Akibat Serabutan Dalam Beramal
Suatu saat anda akan mendapati suatu jamaah terlibat konfrontasi dengan kelompok Kristen. Kemudian tiba-tiba sibuk dengan amar ma’ruf nahi munkar. Jamaah ini menggrebek pesta-pesta pernikahan dan menghancurkan kursi-kursinya di atas kepala para penyanyi, orang-orang yang berjoget dan tamu undangan. Terkadang jamaah ini menaburkan bahan kimia yang membakar terhadap wanita yang tabarruj. Kemudian pada kesempatan lain membunuhi para turis. Pokoknya keras dan radikal.
Namun setelah mendapat ujian, tidak lama kemudian ia rujuk dan mengaku bersalah, atau justru mundur terpecah belah dan tercerai berai. Fenomena tersebut dijadikan pijakan oleh lawan-lawan gerakan jihad untuk mencela gerakan ini. Padahal orang yang melihat pada akar pemahamannya akan tahu bahwa cacat itu telah ada sejak awal.
Kesedihan yang sama juga saya rasakan saat melihat banyak perkumpulan yang aktif dalam dakwah tauhid serta menghadang para penyeru fitnah jahmiyyah dan murjiah. Tetapi mereka mengosongkan medan dakwah kemudian ke suatu negeri yang katanyan hukum Alloh dan kelompok perlawanan bersih telah ada di sana. Para pemuda itu meninggalkan dakwah dan kerja keras di negerinya secara tiba-tiba padahal mereka tahu bahwa kembali ke sana akan dipersulit oleh para thoghut.

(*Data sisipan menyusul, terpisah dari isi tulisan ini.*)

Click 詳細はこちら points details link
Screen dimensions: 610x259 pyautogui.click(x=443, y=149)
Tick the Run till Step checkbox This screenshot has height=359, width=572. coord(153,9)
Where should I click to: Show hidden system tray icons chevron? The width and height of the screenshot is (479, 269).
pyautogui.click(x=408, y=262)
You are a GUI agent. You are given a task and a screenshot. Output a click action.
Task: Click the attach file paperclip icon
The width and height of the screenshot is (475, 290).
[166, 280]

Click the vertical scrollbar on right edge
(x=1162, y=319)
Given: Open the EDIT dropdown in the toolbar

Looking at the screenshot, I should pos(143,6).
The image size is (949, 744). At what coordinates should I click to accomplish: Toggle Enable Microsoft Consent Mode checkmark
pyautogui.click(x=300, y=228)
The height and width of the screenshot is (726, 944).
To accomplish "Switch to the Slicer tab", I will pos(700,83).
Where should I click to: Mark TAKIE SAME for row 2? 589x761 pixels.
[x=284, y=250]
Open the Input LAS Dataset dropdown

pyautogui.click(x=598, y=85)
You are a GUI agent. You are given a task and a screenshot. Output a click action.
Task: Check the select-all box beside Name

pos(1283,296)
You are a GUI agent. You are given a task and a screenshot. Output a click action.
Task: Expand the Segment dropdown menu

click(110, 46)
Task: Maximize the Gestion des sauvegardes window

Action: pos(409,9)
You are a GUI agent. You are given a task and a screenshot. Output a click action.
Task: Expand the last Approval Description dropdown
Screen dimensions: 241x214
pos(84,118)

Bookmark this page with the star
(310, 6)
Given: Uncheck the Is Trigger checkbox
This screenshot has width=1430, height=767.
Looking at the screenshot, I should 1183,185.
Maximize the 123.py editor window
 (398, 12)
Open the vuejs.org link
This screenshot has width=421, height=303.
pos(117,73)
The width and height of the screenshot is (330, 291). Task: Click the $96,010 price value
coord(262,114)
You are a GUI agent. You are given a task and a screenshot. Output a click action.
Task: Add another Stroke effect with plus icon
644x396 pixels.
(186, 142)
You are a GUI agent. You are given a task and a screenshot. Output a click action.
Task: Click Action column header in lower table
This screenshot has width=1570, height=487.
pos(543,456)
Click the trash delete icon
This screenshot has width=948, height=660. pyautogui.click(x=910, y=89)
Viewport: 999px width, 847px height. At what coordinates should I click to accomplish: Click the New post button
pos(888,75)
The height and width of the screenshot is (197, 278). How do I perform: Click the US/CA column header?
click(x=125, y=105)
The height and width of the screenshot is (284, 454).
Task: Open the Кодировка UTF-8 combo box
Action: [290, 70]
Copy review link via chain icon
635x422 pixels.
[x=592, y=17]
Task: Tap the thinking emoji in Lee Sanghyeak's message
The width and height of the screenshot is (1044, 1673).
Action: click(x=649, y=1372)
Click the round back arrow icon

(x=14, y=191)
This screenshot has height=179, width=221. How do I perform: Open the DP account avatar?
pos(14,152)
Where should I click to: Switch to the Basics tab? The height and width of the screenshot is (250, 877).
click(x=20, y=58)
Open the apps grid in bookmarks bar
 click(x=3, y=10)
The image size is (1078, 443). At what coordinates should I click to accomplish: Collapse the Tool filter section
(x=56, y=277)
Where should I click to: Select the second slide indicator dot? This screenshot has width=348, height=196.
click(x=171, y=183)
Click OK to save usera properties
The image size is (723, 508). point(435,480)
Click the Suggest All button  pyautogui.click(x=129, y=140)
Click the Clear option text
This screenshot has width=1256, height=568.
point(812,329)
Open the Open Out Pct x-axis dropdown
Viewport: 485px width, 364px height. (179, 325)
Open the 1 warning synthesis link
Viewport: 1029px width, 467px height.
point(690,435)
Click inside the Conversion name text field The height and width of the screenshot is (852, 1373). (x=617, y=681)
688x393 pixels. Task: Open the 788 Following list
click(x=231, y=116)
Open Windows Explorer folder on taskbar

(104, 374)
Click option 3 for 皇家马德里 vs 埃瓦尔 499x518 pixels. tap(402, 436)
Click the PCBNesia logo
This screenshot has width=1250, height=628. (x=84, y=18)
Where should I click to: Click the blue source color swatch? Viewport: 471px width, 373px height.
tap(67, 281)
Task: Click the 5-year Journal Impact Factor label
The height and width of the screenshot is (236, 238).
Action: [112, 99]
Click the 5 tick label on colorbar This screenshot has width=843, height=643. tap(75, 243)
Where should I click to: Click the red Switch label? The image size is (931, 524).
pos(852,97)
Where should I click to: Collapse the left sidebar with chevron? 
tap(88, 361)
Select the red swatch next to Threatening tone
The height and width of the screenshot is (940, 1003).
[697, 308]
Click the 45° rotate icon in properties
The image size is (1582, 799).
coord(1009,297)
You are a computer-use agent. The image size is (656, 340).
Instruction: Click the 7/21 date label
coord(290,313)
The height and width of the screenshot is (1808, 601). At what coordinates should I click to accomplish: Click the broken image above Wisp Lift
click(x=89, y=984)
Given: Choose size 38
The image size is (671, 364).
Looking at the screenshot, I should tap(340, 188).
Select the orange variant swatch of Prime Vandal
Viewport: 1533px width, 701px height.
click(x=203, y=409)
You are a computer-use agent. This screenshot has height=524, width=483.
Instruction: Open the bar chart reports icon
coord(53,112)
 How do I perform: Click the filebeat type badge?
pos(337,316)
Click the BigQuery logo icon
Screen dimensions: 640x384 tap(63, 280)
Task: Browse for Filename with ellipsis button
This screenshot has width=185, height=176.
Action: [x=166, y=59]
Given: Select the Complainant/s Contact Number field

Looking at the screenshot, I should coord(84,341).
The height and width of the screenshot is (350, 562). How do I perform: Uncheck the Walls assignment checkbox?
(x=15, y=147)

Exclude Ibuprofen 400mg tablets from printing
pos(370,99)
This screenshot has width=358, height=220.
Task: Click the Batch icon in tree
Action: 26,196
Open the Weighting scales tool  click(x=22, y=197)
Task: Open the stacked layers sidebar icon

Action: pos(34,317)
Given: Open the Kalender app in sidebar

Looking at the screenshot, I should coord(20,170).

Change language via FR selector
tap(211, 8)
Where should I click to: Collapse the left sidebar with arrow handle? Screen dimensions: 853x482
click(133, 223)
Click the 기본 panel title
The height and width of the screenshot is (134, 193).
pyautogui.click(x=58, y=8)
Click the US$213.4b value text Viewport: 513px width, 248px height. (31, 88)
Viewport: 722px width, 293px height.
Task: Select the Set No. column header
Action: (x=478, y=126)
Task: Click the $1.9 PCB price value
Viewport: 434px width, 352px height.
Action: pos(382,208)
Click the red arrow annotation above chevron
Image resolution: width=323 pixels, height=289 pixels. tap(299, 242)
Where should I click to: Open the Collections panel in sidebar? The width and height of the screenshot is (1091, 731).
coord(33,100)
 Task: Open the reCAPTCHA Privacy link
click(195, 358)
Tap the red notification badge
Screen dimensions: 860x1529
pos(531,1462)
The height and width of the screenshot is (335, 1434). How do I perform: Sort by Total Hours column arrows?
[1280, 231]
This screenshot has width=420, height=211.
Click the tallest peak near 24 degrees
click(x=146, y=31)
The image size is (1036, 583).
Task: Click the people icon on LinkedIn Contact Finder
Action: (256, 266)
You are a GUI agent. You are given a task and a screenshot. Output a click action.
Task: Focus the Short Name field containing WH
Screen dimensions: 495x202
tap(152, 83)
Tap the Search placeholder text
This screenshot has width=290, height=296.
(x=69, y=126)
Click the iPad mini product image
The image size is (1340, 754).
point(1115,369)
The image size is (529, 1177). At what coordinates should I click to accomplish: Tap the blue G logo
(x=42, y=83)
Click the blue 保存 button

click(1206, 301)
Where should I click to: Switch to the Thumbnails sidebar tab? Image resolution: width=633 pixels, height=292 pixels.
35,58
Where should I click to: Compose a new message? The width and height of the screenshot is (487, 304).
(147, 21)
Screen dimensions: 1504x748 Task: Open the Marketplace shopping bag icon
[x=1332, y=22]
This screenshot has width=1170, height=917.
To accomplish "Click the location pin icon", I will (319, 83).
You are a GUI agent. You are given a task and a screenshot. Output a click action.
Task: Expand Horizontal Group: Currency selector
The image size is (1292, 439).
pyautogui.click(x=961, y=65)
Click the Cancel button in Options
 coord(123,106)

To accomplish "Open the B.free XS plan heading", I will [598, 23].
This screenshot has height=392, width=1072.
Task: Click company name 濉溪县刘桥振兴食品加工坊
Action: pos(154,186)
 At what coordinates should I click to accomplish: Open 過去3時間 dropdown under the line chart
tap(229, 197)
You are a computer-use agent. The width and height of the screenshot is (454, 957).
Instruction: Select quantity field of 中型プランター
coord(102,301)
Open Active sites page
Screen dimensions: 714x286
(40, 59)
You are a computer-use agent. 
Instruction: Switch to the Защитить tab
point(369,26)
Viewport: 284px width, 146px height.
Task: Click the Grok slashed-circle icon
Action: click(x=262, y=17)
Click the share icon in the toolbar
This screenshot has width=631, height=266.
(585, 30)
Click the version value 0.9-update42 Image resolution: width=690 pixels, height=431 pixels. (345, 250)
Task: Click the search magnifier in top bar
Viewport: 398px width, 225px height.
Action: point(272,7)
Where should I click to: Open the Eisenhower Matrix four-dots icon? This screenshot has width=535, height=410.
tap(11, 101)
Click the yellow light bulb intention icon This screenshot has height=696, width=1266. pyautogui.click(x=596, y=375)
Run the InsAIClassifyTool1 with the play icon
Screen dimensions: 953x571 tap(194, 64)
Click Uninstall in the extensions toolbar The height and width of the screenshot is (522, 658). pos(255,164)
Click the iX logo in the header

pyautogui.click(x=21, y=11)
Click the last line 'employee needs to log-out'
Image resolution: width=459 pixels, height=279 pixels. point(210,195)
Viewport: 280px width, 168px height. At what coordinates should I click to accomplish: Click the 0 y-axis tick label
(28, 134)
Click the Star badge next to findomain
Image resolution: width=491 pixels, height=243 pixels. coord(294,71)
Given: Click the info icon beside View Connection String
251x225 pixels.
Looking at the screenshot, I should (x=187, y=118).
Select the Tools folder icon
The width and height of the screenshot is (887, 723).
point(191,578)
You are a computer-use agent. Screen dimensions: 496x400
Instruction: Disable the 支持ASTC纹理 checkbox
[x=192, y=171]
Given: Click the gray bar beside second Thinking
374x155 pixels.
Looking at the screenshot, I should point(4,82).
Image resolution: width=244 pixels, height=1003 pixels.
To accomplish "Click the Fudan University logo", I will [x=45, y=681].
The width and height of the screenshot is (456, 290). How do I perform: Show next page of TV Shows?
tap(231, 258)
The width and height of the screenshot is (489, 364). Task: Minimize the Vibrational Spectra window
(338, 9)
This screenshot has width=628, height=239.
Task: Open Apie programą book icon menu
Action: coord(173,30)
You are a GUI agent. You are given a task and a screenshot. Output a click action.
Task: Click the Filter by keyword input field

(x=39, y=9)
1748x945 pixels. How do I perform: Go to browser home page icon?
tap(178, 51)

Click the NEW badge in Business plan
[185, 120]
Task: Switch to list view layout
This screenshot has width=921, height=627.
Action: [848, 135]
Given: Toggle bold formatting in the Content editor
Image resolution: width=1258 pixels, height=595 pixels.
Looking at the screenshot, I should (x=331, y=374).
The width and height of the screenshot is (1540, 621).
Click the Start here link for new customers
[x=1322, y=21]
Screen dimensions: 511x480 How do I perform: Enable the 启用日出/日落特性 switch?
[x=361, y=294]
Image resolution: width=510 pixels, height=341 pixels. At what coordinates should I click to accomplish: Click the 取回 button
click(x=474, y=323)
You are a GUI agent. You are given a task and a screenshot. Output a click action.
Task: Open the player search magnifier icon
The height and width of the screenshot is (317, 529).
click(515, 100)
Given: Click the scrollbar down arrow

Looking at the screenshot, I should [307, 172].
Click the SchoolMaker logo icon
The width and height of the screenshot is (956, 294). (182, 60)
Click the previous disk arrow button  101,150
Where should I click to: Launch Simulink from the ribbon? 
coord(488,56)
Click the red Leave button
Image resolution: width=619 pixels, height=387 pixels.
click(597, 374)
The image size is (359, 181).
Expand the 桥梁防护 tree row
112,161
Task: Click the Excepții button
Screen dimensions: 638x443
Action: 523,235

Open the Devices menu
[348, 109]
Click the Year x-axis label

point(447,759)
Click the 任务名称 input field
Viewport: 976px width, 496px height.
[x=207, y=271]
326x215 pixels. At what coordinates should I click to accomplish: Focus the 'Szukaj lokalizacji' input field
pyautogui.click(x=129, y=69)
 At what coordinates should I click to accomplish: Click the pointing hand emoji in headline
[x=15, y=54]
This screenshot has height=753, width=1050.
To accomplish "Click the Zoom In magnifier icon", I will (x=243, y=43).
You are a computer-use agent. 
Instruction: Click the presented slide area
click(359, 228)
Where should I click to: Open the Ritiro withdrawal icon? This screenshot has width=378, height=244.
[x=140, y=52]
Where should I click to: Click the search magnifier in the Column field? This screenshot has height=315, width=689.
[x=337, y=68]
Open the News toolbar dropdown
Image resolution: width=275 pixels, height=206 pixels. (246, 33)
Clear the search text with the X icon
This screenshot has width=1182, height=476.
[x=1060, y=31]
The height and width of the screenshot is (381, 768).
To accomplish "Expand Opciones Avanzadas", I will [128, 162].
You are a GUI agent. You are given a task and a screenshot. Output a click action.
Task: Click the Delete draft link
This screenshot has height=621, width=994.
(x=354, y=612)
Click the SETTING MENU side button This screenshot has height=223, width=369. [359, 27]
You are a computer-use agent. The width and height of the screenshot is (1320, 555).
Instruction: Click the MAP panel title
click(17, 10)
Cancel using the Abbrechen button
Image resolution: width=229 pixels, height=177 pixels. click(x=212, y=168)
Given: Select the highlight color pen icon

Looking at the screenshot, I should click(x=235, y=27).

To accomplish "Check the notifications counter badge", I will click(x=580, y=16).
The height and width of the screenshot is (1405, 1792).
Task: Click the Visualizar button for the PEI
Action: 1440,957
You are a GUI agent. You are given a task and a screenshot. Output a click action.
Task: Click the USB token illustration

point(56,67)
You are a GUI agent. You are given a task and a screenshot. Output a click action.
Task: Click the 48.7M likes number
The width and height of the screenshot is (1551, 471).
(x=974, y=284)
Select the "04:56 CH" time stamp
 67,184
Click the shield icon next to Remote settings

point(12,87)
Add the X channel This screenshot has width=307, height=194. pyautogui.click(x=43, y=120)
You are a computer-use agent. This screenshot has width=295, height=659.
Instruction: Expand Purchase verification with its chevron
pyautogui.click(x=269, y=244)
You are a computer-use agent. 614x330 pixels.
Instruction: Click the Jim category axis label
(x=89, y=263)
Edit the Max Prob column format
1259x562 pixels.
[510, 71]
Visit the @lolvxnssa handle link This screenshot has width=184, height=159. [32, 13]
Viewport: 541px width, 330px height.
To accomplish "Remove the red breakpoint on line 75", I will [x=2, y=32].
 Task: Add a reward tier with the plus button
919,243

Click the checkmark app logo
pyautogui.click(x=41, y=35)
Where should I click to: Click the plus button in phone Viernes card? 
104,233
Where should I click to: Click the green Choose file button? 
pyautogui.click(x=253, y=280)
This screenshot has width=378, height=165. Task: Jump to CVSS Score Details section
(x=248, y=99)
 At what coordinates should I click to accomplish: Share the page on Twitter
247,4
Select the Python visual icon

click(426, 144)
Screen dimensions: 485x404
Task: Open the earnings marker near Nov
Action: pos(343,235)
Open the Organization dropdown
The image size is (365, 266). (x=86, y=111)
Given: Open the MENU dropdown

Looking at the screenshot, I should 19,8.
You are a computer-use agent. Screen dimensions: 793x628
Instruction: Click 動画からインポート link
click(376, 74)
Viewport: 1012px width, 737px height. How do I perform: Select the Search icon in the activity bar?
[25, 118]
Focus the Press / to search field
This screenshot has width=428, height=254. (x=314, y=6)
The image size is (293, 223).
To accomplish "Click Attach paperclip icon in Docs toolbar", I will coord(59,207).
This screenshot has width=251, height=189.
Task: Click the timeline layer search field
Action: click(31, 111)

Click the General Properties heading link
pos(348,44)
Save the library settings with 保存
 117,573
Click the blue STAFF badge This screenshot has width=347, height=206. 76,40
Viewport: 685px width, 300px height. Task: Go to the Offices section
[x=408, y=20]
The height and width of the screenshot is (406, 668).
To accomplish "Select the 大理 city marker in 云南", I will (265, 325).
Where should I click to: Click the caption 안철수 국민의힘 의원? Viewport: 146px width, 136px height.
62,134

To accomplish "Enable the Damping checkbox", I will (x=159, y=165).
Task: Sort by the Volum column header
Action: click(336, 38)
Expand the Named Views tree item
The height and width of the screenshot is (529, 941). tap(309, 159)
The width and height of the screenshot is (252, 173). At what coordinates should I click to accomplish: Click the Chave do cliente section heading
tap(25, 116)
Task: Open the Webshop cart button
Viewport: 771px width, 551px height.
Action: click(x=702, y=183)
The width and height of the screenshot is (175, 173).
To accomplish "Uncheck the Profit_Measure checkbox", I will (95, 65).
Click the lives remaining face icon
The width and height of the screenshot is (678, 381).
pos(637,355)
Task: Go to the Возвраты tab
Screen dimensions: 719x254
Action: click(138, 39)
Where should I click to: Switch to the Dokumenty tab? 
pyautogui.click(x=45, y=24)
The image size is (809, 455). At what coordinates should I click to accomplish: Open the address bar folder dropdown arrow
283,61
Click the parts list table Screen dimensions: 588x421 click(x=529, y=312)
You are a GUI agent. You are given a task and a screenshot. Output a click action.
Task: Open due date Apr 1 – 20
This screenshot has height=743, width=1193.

Setelah itu mereka terkejut, ternyata orang-orang yang menyemangati mereka untuk hijrah telah melebih-lebihkan gambaran manis tentang negeri tempat hijrah itu. Faktor pendorong satu-satunya hanyalah emosi dan semangat yang dangkal dan bisa menjadi rasa bosan dari kejaran para thoghut di negeri mereka sendiri.
Realitas ini menyebabkan perkumpulan itu terpecah, sebagian kembali ke negeri asalnya untuk selanjutnya ditangkap pihak intelejen dan hanya bisa bebas setelah memberikan informasi tentang ikhwan, gerakan, aktivitas dan rencana mereka.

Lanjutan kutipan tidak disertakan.